Victime de démence précoce, l’ancien pilier des All-Blacks, Carl Hayman sensibilise depuis plusieurs années déjà sur la dangerosité des chocs dans le rugby.
Il a récemment rejoint le recours en justice porté au Royaume-Uni par 300 joueurs contre World Rugby pour négligence dans la protection de leur santé.
Interrogé via Le Parisien, l’ancien joueur du Rugby Club Toulonnais avoue être très inquiet pour les joueurs de rugby. Extrait:
Quand vous jouez, votre corps est conditionné à recevoir tous ces impacts. Mais je suis inquiet pour les gars sur le terrain. Parce que, depuis que j’ai arrêté en 2015, la vitesse, la puissance, les gabarits, tout a continué à se développer et, dans cette intensité accrue, la quantité d’impacts subis est toujours la même. Je ressens même une certaine peur. Parce que c’est l’inconnu. Quand vous voyez ma génération, l’état de nos cerveaux à 40 ou 50 ans…
Il prend pour exemple la folle carrière de Frédéric Michalak. Extrait:
Je me souviens de Fred Michalak, à Toulon. Il jouait la saison complète avec le club, il partait ensuite en juin avec l’équipe de France à l’autre bout du monde, puis revenait et reprenait avec Toulon pour le début du Championnat. Sa saison durait onze mois et demi ! Ce n’est pas sain ni sensé de soumettre des joueurs à une telle quantité de rugby.
Dans son livre, il affirme que Toulon l’a cassé.

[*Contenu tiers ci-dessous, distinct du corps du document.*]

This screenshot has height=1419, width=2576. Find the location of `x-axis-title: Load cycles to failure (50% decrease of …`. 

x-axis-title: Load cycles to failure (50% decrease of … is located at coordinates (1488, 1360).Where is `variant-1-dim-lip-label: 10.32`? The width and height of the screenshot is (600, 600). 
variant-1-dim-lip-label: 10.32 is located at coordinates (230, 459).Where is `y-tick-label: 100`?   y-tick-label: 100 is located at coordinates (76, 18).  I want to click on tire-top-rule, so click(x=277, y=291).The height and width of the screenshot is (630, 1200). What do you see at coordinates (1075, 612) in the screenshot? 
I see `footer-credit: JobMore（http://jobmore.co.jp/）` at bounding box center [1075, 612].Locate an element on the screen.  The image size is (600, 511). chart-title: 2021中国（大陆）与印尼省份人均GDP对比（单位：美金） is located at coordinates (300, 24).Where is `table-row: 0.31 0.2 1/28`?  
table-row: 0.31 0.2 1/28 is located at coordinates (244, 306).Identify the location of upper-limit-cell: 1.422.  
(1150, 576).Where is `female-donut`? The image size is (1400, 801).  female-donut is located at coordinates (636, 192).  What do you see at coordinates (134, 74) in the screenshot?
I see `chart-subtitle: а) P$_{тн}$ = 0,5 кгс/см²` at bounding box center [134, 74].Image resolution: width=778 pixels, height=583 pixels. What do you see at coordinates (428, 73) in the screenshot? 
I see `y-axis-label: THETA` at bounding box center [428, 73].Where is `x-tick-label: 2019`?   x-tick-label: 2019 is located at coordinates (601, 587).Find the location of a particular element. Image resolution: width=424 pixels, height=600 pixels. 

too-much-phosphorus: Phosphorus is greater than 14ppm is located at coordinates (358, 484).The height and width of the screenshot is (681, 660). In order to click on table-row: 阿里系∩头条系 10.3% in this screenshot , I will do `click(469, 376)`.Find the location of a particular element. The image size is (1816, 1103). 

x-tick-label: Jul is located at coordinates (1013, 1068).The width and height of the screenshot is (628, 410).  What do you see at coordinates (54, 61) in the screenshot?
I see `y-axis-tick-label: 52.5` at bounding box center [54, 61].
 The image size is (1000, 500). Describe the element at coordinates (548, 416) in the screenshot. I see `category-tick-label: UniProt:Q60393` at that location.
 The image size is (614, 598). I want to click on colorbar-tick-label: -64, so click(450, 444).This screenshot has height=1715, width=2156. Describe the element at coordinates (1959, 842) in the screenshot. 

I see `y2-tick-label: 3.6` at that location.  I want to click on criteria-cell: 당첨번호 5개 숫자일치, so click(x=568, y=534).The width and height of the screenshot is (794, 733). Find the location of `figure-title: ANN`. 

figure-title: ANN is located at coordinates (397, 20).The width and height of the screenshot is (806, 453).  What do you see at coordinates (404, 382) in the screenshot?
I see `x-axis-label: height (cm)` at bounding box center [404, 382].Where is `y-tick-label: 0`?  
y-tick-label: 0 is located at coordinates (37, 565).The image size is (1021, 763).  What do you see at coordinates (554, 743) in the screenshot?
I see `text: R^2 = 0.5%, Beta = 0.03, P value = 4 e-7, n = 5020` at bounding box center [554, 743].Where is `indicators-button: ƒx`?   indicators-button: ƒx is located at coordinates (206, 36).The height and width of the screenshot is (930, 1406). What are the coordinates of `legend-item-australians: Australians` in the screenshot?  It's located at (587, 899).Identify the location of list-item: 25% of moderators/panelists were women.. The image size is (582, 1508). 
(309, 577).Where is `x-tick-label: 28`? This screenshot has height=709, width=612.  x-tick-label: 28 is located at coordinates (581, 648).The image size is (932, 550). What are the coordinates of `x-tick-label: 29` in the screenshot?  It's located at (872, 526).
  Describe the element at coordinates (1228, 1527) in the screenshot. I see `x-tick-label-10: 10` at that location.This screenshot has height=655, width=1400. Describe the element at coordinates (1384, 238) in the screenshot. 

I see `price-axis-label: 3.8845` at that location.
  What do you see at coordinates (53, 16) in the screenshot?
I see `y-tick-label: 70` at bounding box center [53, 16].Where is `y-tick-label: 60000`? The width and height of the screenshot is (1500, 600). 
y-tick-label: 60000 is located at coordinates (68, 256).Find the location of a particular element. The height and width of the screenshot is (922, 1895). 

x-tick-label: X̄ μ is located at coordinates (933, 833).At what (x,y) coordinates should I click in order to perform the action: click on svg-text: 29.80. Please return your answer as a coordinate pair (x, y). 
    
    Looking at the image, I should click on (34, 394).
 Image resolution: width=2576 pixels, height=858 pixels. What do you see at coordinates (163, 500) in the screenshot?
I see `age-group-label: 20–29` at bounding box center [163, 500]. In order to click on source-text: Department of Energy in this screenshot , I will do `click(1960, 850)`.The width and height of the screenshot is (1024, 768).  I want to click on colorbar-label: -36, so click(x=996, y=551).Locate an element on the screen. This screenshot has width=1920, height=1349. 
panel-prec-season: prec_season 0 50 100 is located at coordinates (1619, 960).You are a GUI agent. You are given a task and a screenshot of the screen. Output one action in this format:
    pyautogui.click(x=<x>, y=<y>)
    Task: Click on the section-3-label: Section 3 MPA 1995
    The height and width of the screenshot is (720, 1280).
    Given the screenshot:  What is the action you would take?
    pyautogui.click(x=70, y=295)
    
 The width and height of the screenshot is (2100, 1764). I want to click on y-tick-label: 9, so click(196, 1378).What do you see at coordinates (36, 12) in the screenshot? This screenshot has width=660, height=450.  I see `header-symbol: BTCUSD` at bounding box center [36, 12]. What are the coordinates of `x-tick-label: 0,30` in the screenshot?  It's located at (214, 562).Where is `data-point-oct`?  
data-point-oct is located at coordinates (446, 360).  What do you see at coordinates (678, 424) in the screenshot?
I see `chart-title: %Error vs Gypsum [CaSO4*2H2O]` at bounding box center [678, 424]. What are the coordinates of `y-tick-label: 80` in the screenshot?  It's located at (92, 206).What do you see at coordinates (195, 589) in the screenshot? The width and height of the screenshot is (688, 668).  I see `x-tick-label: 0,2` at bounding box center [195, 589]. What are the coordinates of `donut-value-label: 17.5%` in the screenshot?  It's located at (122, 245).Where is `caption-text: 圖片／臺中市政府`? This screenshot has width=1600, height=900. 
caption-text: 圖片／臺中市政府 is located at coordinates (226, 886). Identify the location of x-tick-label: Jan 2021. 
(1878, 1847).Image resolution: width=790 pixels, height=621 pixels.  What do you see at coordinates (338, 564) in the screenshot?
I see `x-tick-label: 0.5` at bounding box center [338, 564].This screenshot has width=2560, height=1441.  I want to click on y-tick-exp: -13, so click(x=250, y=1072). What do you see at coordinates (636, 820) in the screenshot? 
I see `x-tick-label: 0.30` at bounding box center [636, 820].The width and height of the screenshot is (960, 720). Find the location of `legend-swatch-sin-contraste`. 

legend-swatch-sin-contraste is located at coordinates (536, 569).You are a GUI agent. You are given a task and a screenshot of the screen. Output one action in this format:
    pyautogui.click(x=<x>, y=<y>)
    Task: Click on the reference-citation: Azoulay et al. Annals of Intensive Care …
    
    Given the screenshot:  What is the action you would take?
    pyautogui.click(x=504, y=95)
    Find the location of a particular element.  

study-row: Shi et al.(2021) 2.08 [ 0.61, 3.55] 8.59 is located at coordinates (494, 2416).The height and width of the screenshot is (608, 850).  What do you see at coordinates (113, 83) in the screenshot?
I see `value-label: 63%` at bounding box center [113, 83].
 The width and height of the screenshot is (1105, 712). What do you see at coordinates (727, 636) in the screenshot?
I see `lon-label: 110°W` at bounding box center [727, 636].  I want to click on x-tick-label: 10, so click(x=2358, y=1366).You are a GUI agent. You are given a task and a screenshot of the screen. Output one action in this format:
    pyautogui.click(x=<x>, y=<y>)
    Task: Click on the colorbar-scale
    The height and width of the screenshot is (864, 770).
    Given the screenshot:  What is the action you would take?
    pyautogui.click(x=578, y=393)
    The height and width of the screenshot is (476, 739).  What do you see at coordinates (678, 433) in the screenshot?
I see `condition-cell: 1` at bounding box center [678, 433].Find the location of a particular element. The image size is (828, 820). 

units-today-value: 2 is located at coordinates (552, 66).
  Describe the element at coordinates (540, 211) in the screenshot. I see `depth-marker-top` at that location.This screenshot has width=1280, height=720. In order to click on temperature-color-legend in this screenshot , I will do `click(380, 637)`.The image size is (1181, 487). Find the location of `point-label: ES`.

Il précise cependant ne rien reprocher au club de Toulon. Il pointe du doigt le calendrier démentiel du Top 14. Extrait:
J’ai adoré le temps passé à Toulon. Les gens, le club, tout ce que j’ai vécu là-bas. Mais le volume de rugby, c’était… J’ai joué 156 matchs pour Toulon en cinq ans. En Nouvelle-Zélande, 156 matchs, c’est quasiment une carrière entière. Toulon, ça a été une grande aventure mais, physiquement, tous ces matchs, c’était trop.
Sur le moment, je me croyais indestructible. Je jouais quasiment tous les week-ends, je n’étais jamais blessé. J’aurais probablement eu des problèmes cognitifs de toute façon à cause de tous les matchs déjà joués, mais c’était vraiment beaucoup de rugby. Je précise : je n’ai rien contre Toulon. Ce n’est pas Toulon en tant que tel.
Je me souviens être allé à l’hôpital de Toulon pour recevoir une infiltration à un nerf rachidien. Pendant le scanner, les docteurs ont dit : « En fait, il y a trois nerfs qui mériteraient une infiltration, ils sont tous enflammés. » Ce n’était pas beau à voir. J’ai compris qu’il fallait que j’arrête.
Il se remémore de ses premiers symptômes qui sont apparus alors qu’il jouait à Toulon. Mais c’est surtout à Pau que tout a dégénéré. Extrait:
À Pau, ça a empiré. Mais je dois être honnête, à Pau, il n’y a pas eu que la démence. J’avais arrêté de jouer, je commençais un nouveau travail qui ne me plaisait pas, c’était une phase de transition difficile et, dans le même temps, mon mariage s’effondrait. J’avais de plus en plus recours à l’alcool.
Un jour, après une réunion du staff au cours de laquelle on avait désigné l’équipe qui jouerait le week-end, un joueur m’en a demandé la composition, et j’étais incapable de la lui donner. Ce genre de chose m’arrivait très souvent. J’ai aussi oublié le prénom de mon fils pendant une demi-minute alors qu’on me le demandait au téléphone pour faire son passeport. J’avais mal à la tête dès le réveil, des impressions de déjà-vu, j’étais irritable, extrêmement sensible émotionnellement. Je ne comprenais pas.
Il peste contre les instances. Extrait:
Non, c’est triste. Tous ces gens qui ont fait du rugby un produit, une industrie, ont un devoir, au moins une responsabilité à apporter un soutien aux joueurs et à leur famille, ne serait-ce qu’en nous mettant en contact les uns les autres. C’est vraiment triste que ce problème ne soit pas reconnu, qu’il y ait toujours ce déni et ce discours disant qu’il faut encore des recherches.